▸ Work to complete
Copy the lines of the listing exactly, starting at the line that contains "You are a GUI" and ending at the end of the listing, with both ends included. Leave the pictures out of your answer.

[START OF Stored records]

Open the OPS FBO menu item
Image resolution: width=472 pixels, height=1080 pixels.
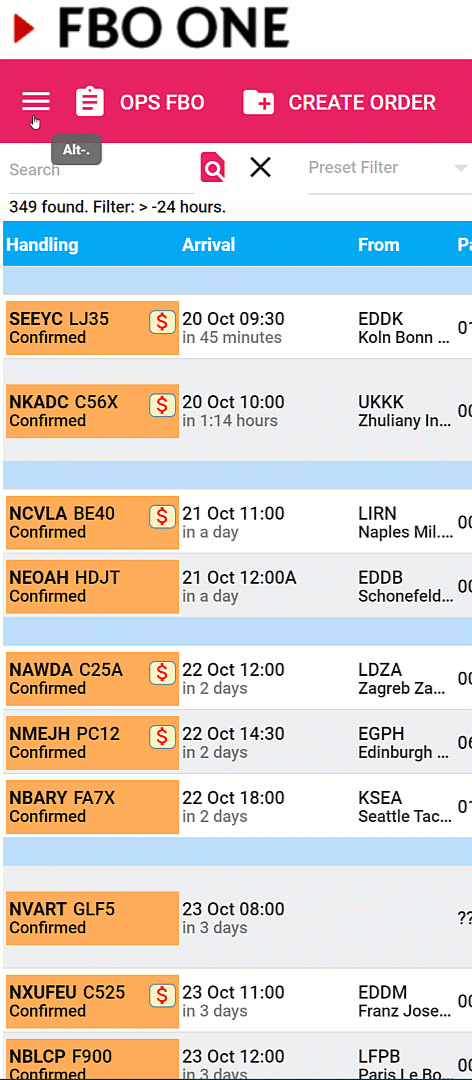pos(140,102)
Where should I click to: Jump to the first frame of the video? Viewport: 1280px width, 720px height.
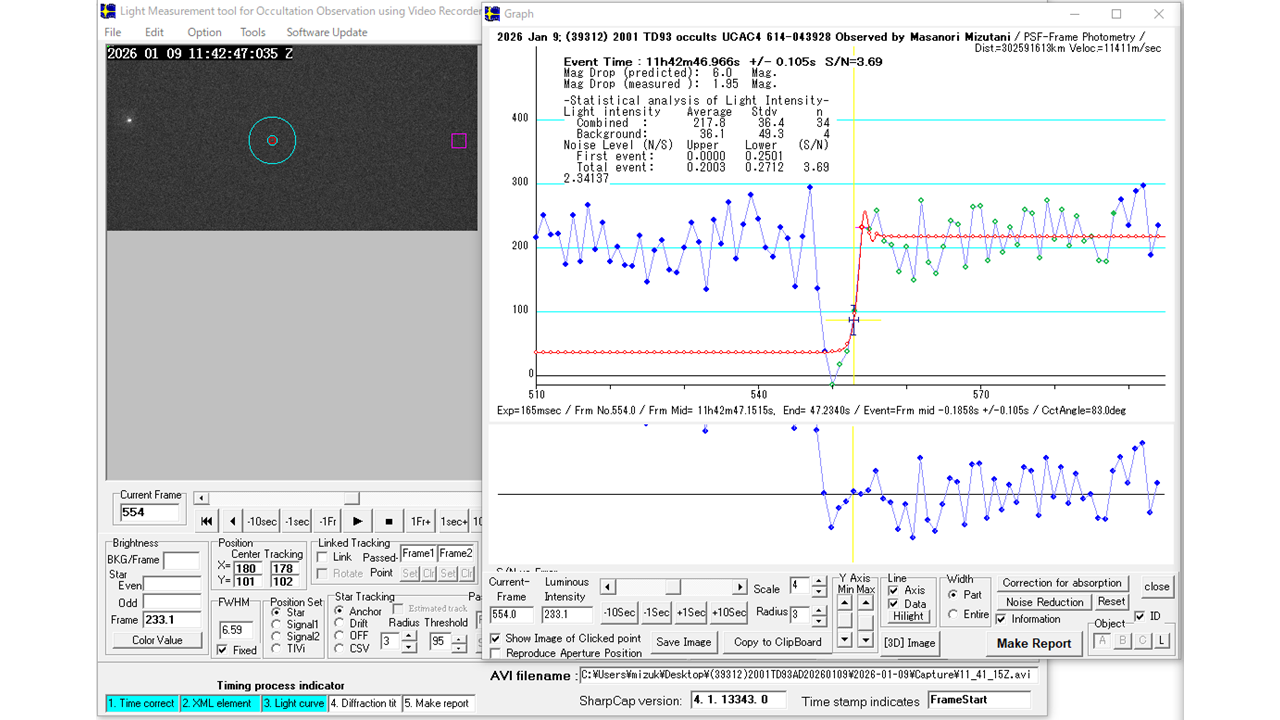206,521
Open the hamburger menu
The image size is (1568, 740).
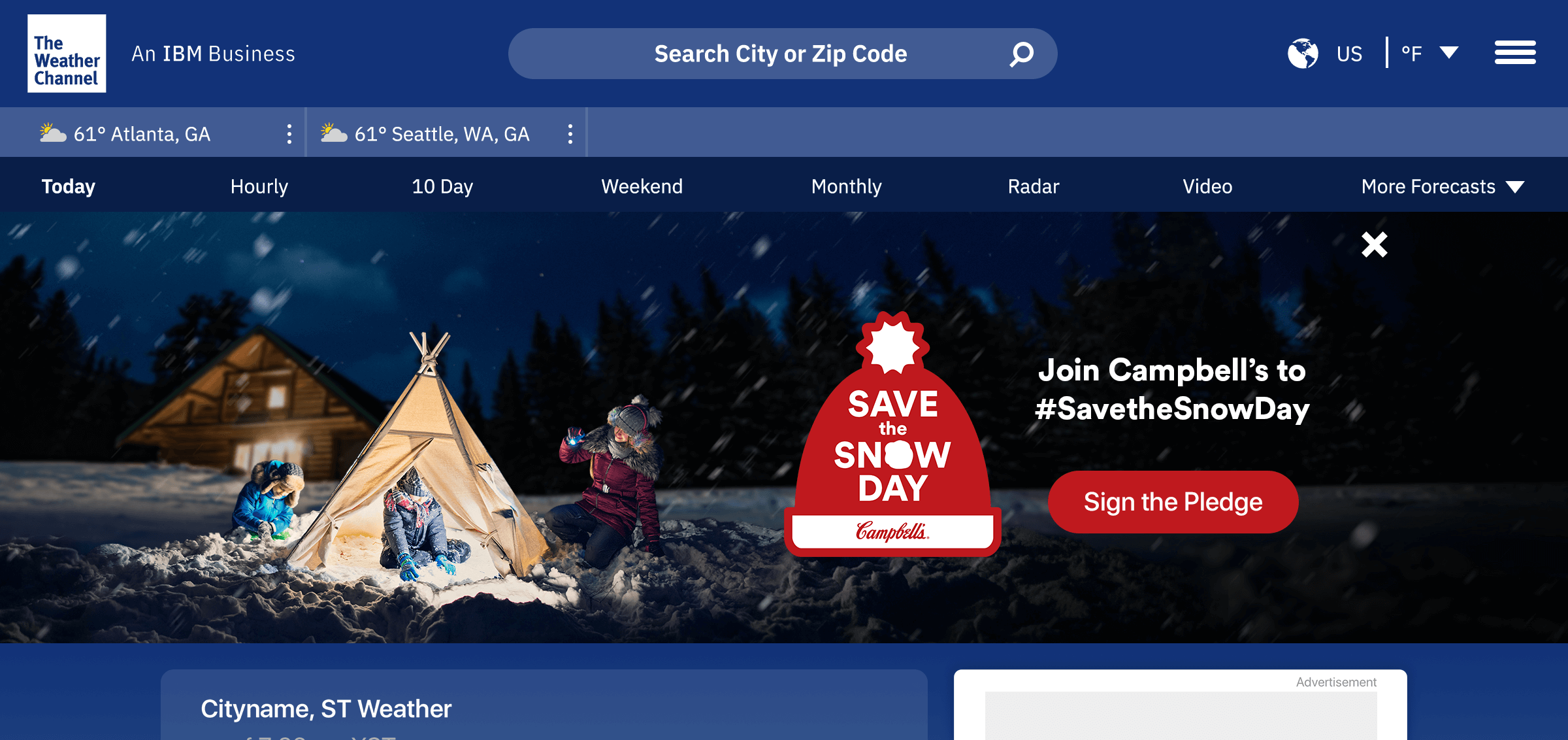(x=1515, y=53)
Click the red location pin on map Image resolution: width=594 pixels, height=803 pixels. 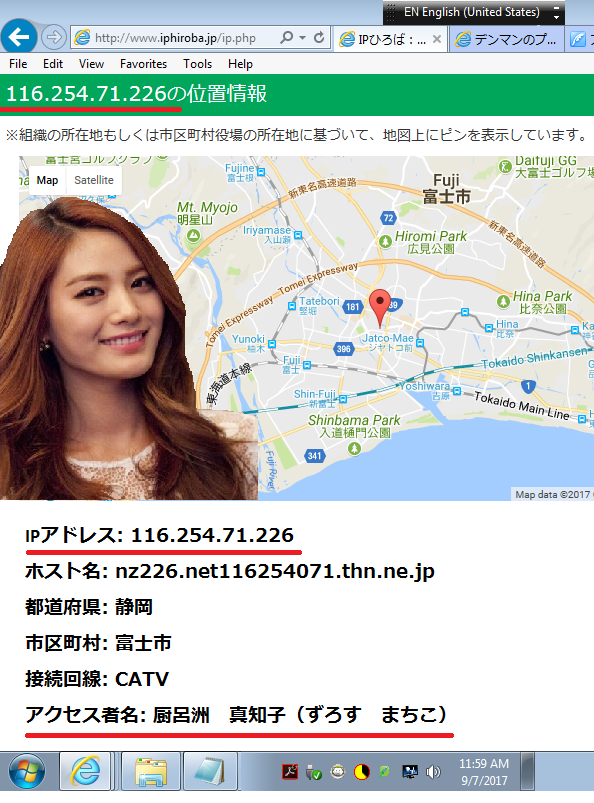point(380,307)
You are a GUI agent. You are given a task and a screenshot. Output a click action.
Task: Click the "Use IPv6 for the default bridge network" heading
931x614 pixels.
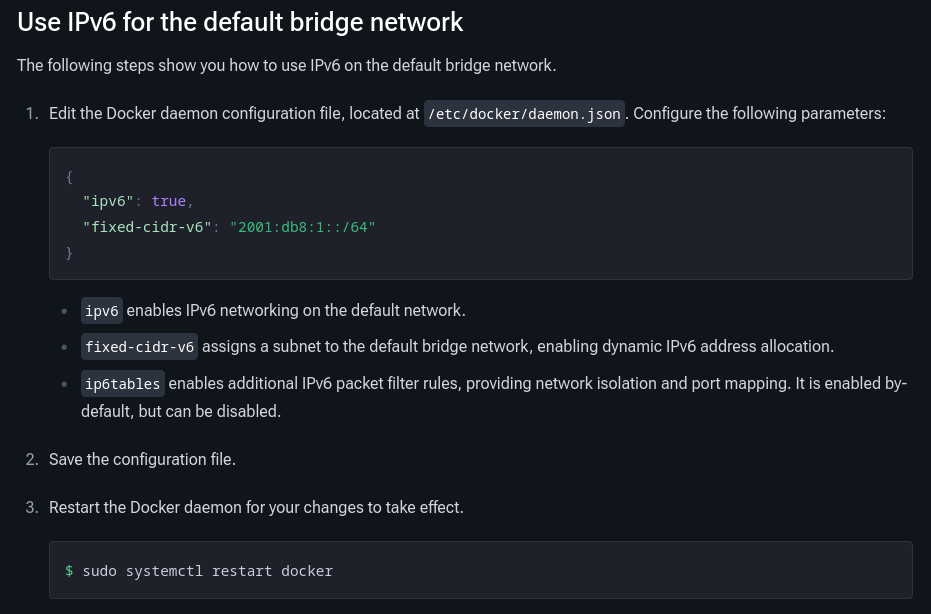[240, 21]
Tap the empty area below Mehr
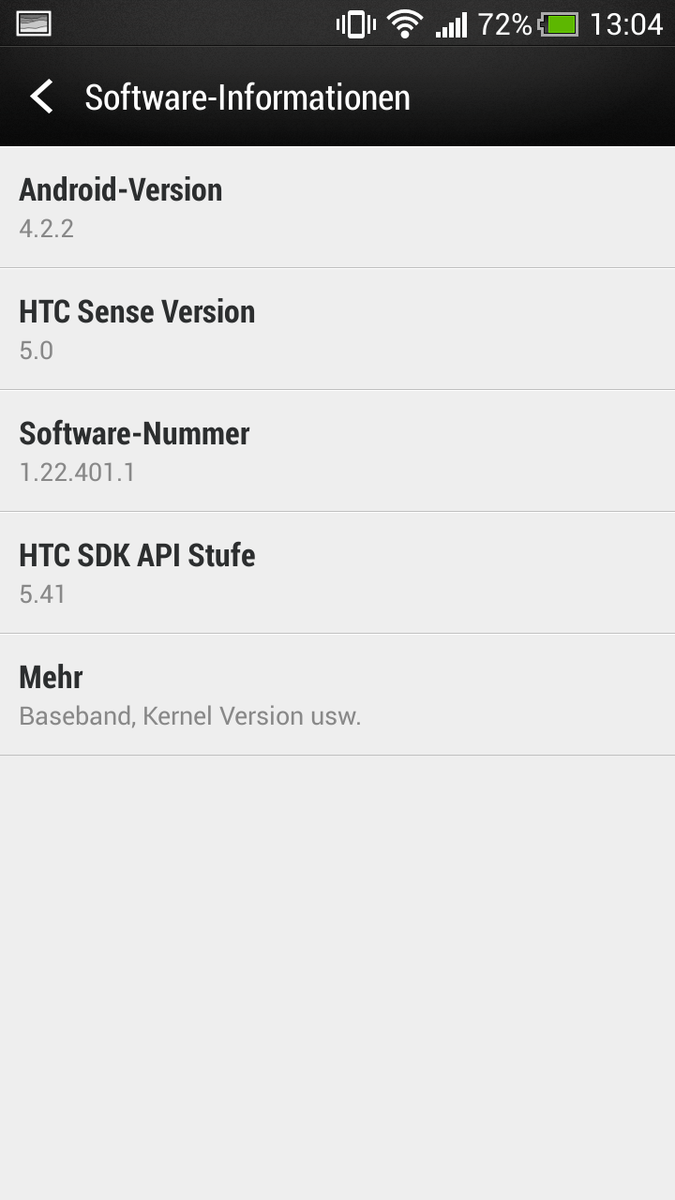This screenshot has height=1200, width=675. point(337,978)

[END OF Stored records]

▸ Right answer
You are a GUI agent. You are given a task and a screenshot. Output a click action.
Task: Click the "Use IPv6 for the default bridge network" heading
931x614 pixels.
[240, 21]
Tap the empty area below Mehr
This screenshot has height=1200, width=675. point(337,978)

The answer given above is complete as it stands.